Figure 5: Generalized extended CTM on network.

With the following flow function

The simulation model formulated in this part traffic is of great help for the prediction of congestion on the transport network. The next section deals with congestion and provides definitions and measurement tools.

3. Congestion Modelling and Management

One of major issues that most countries are facing is traffic congestion because in both perception and reality, this phenomenon affects both people and society. To handle this problem many researchers have developed models to evaluate or predict the traffic congestion status along road networks. There are three standard models of traffic congestion. The first model states that trip cost increases in traffic flow, approaching infinity as capacity is reached, while the second describes congestion as a deterministic queue related to a bottleneck for a given a flow capacity [12]. The third model is based on macroscopic characteristic variables represented by the so-called “fundamental diagram,” and has been subject to extensive debate in the literature. Traffic congestion can be studied either at a microscopic level, by using, for instance, queuing theory [13], at a macroscopic level where vehicles are treated as a fluid-like continuum [14], or at an intermediate level [15].
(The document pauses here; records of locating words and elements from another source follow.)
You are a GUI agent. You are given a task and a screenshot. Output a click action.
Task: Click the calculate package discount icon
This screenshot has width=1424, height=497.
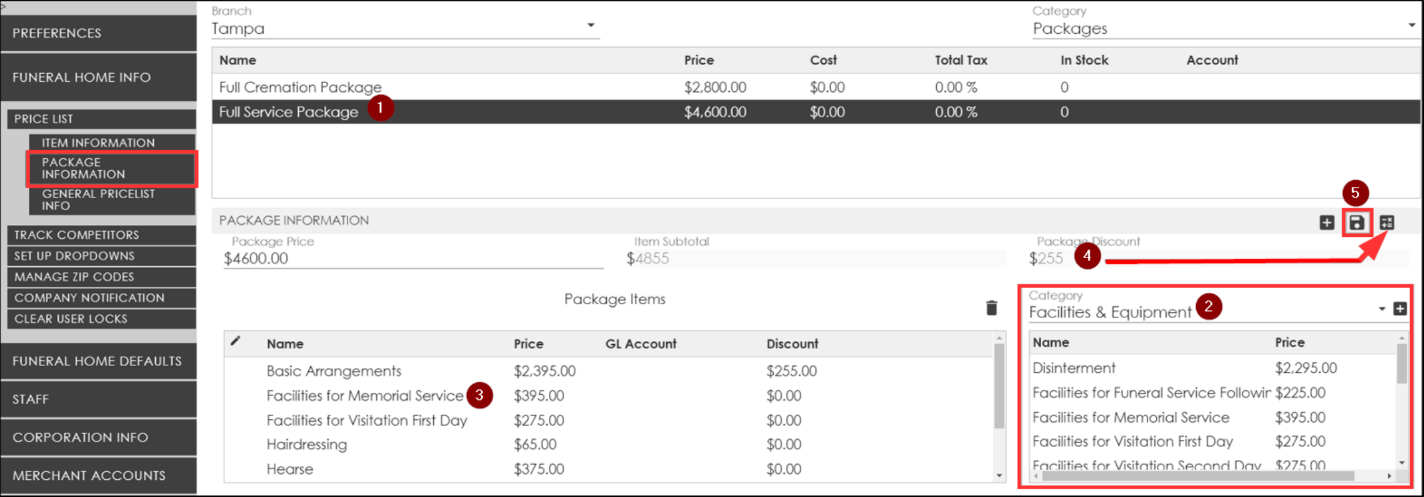(x=1387, y=222)
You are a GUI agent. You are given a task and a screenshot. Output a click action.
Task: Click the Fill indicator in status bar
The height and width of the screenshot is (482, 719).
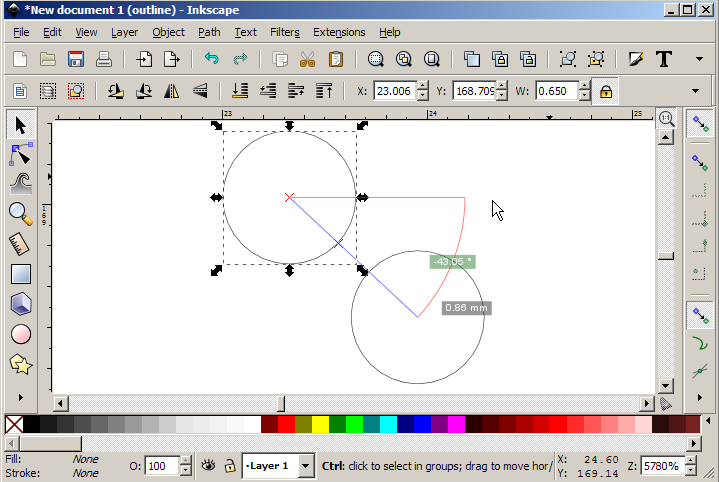[85, 459]
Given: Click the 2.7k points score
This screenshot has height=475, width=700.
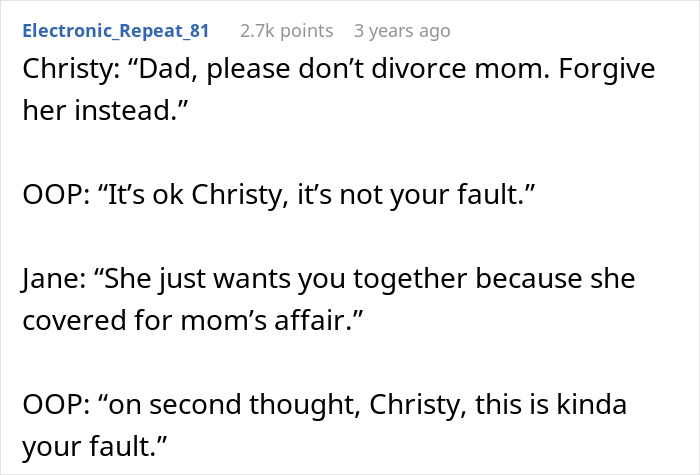Looking at the screenshot, I should (x=287, y=31).
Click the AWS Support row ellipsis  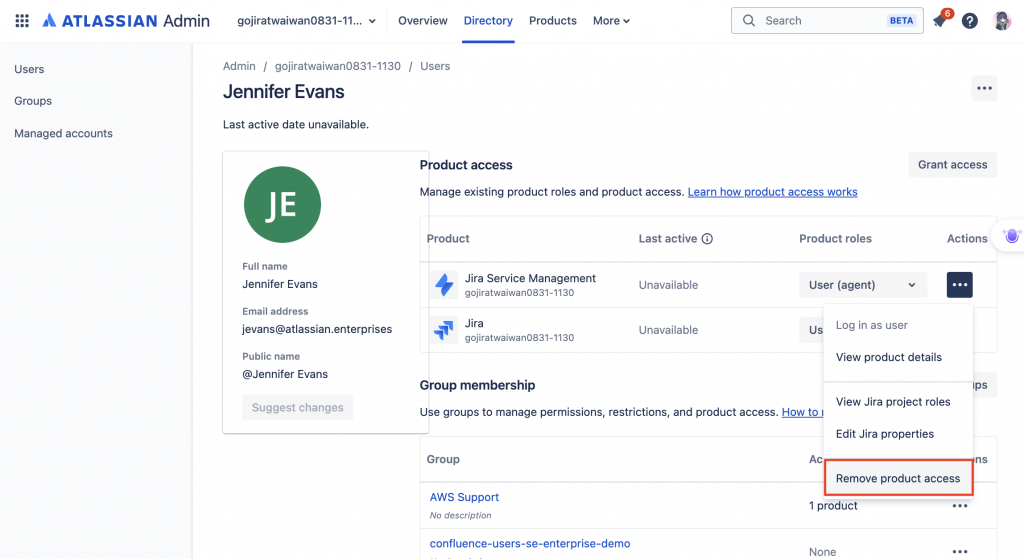tap(959, 506)
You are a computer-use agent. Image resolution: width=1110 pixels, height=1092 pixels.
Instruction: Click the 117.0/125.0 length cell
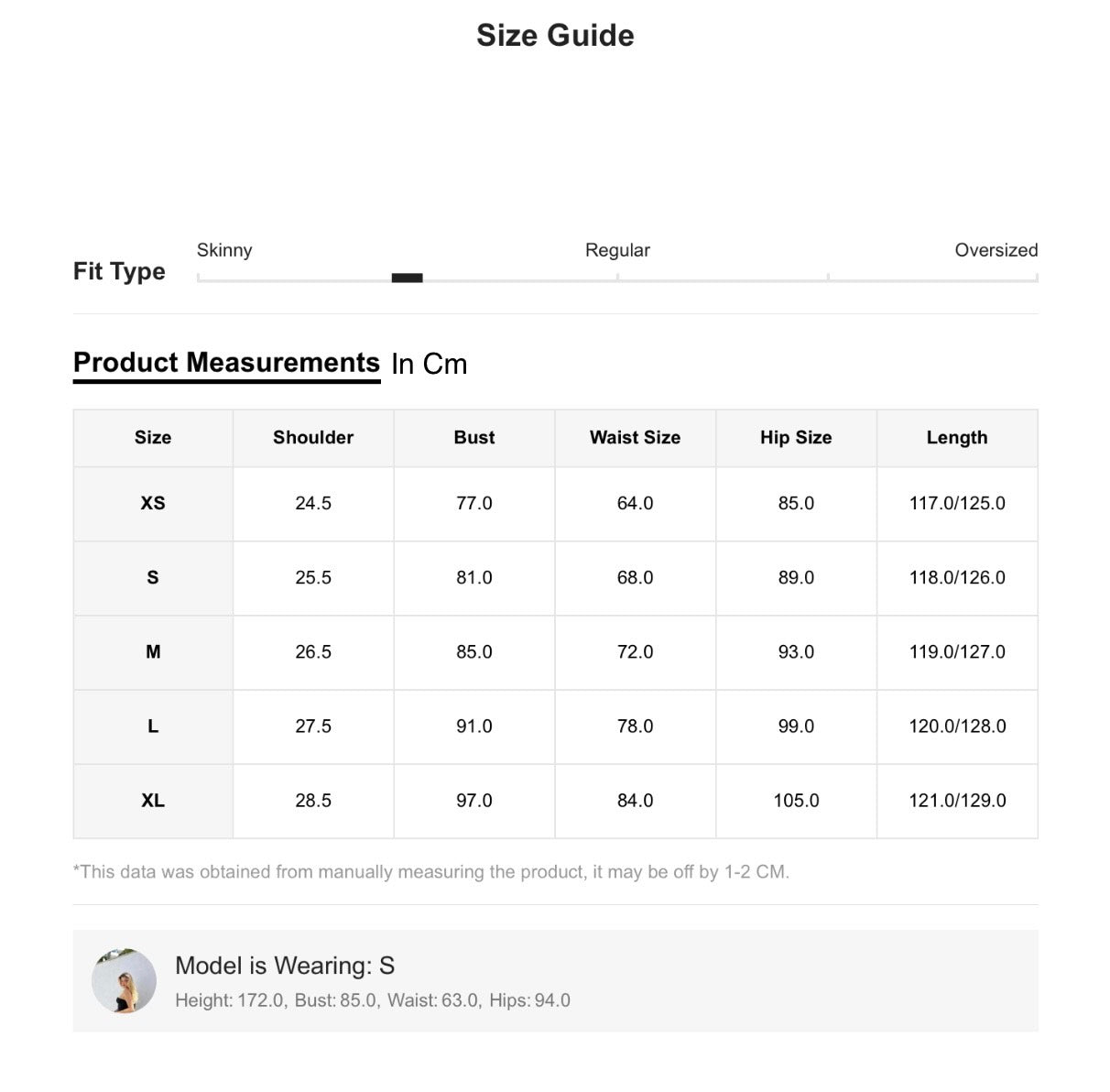(x=957, y=503)
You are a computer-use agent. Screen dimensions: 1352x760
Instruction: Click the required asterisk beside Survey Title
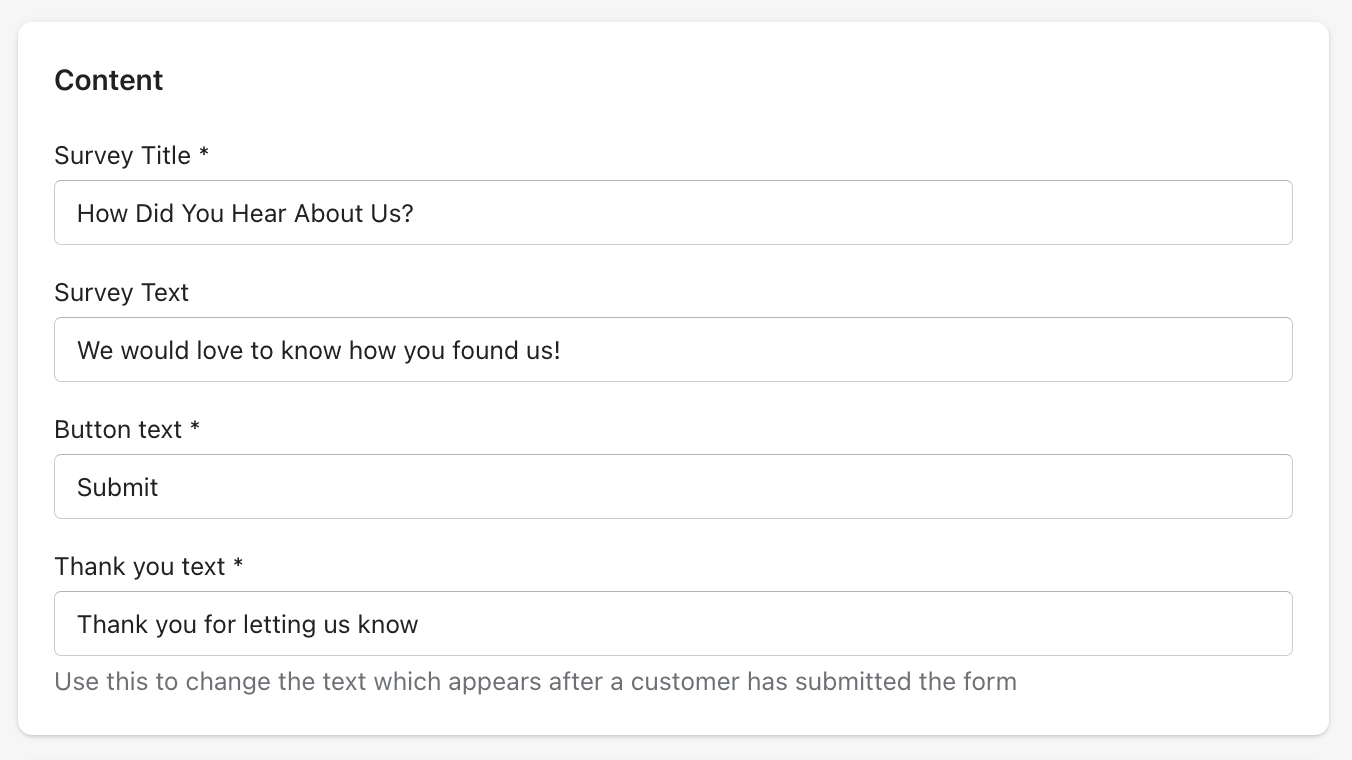tap(204, 155)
3.1. Congestion Definition

Defining congestion presents lack of consensus because it is considered as a complex physical phenomenon on the behavior of drivers of vehicles that hinder the progress of other vehicles as demand for limited road space approaches full capacity [16].
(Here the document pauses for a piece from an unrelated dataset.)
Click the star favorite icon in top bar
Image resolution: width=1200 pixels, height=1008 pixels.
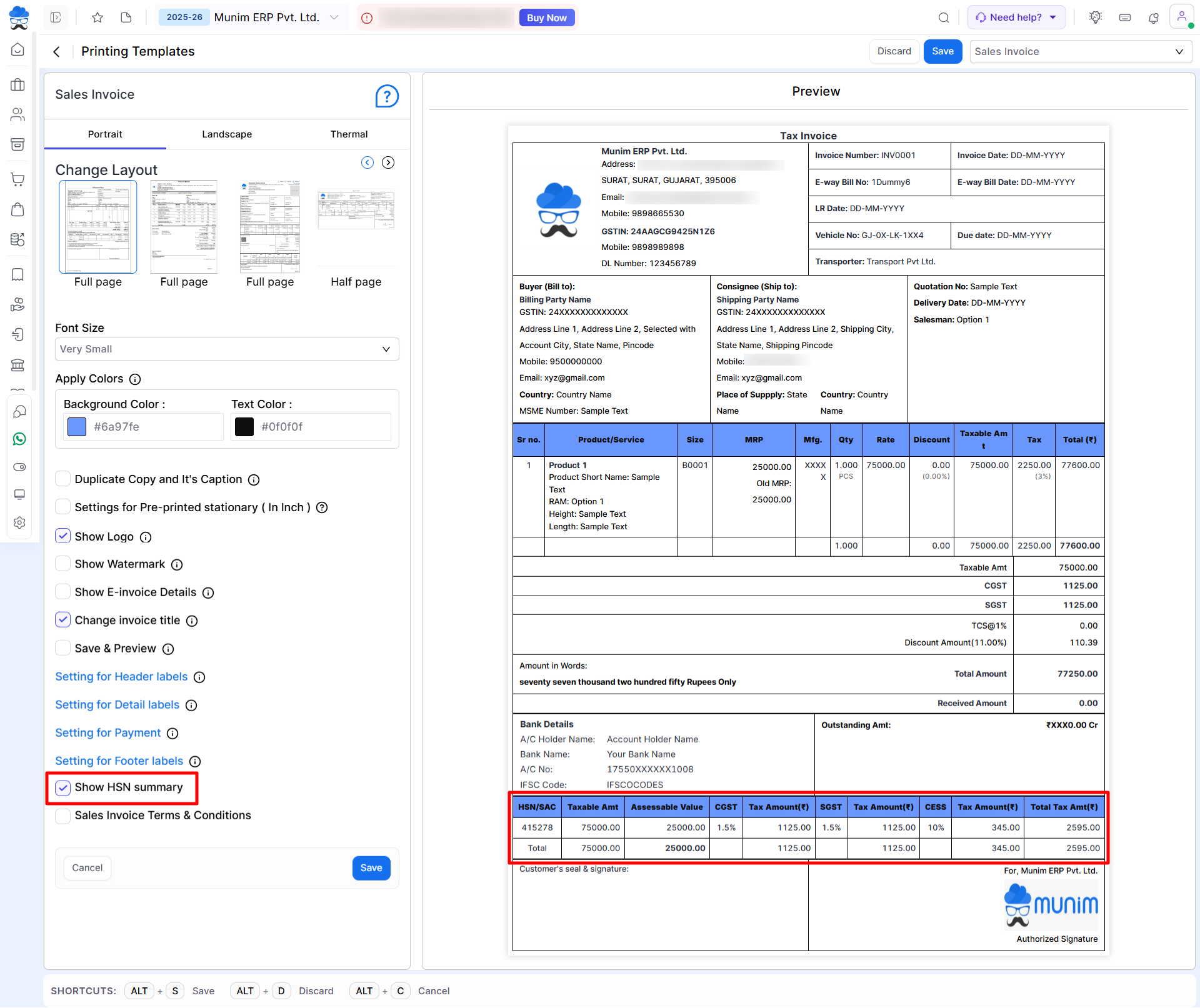point(98,17)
For common sense, congestion is the condition when there is too much traffic in the road.

Some other productive approaches exist and consider how the phenomenon of congestion influences the transportation system and interacts with socioeconomic objectives and geogovernance.

The U.S. Federal Highway Administration [17, 18] notes that the phenomenon of congestion is essentially a complex phenomenon that is related to nonsynchronization between the performance of the road transportation system and the expectations of users of the network.

3.2. Congestion Measures Index

Traffic congestion can be understood as factor of level of traffic services. Therefore, three factors are used to characterize congestion which are congestion perception by roadway user, streams of road networks, and time because of temporal nature of congestion phenomena (Figure 6).

Figure 6: Congestion characterizing factors.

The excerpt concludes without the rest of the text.